BEGIN

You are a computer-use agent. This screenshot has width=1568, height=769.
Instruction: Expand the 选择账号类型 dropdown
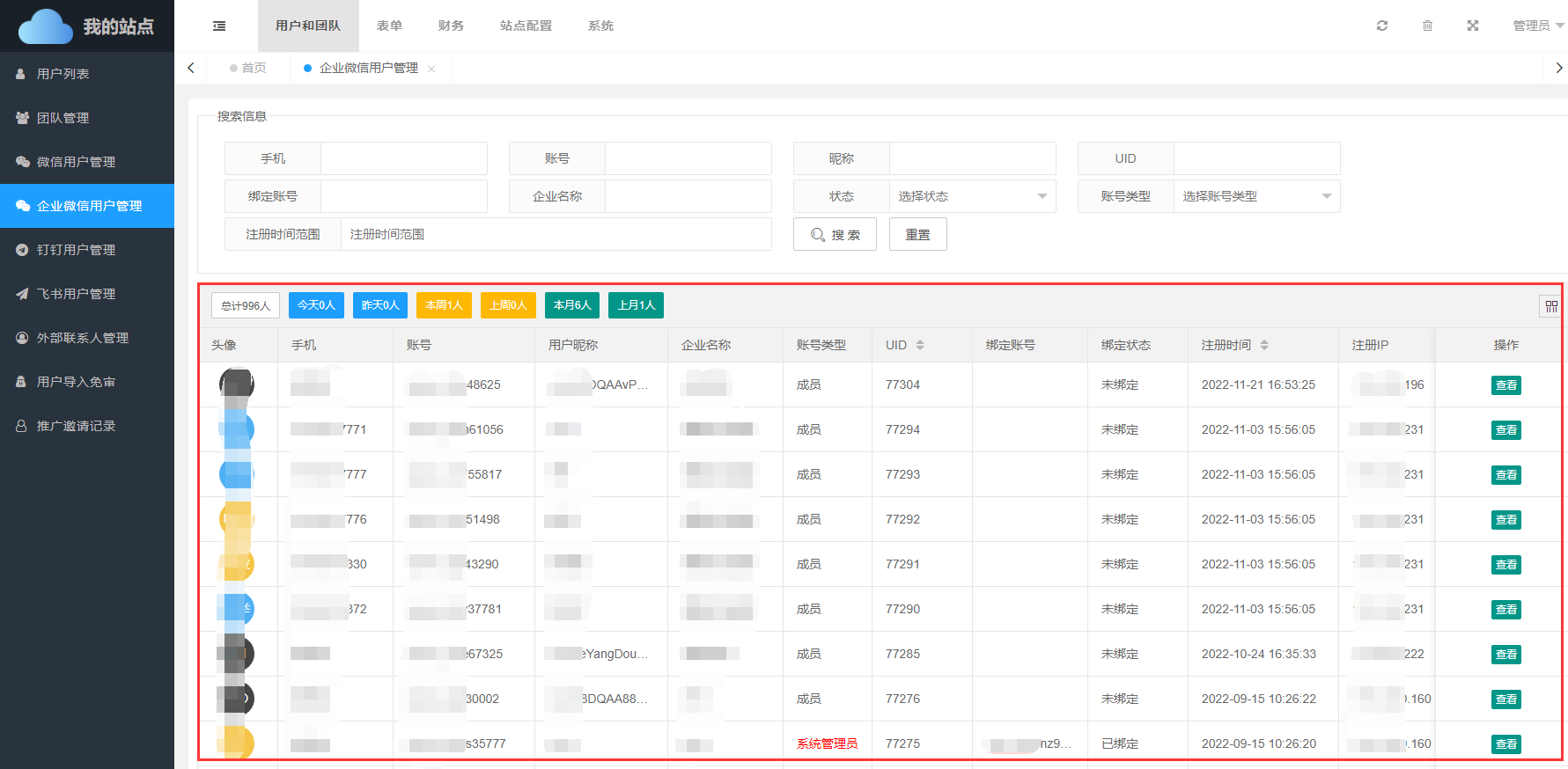point(1256,196)
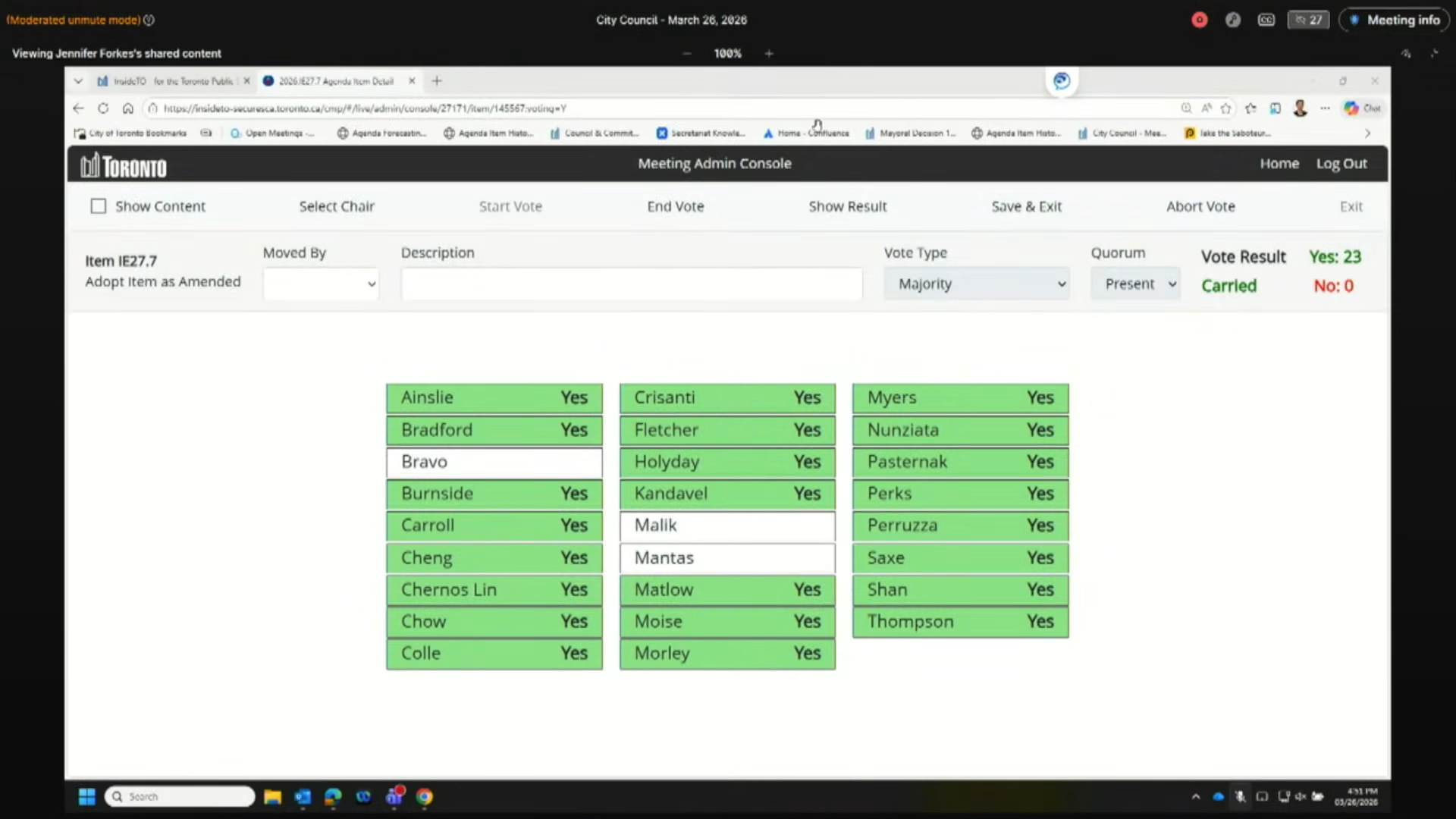Open the Quorum Present dropdown
The height and width of the screenshot is (819, 1456).
coord(1135,284)
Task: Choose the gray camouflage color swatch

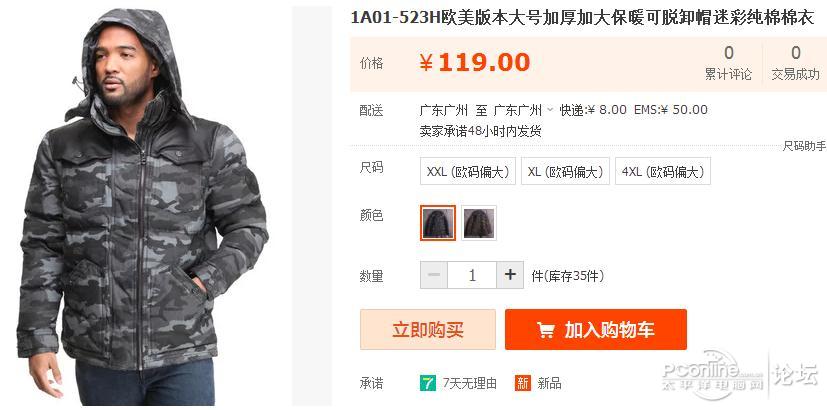Action: [438, 223]
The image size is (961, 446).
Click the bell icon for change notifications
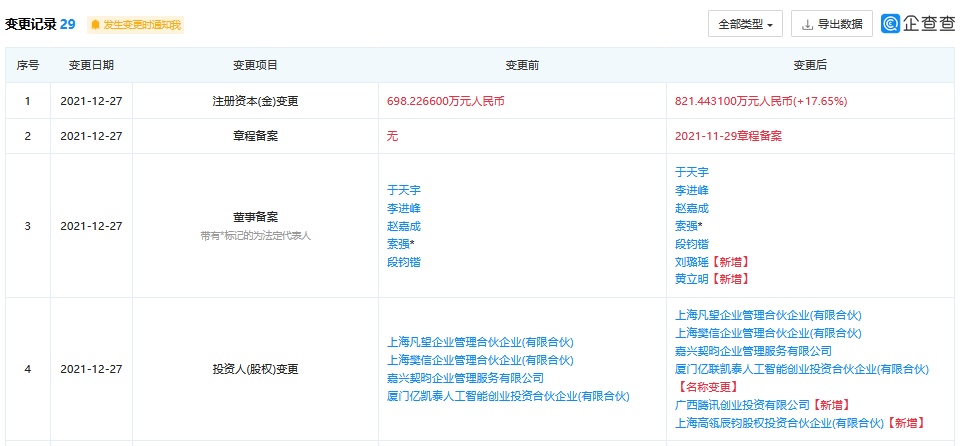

END

### What you should do
Quote each entry above verbatim and drop the pictures.

### Expected answer
You are a computer-use agent. This screenshot has width=1568, height=769.
Instruction: Expand the 选择账号类型 dropdown
point(1256,196)
Open the Quorum Present dropdown
The height and width of the screenshot is (819, 1456).
coord(1135,284)
Task: Choose the gray camouflage color swatch

Action: [438, 223]
The image size is (961, 446).
Click the bell icon for change notifications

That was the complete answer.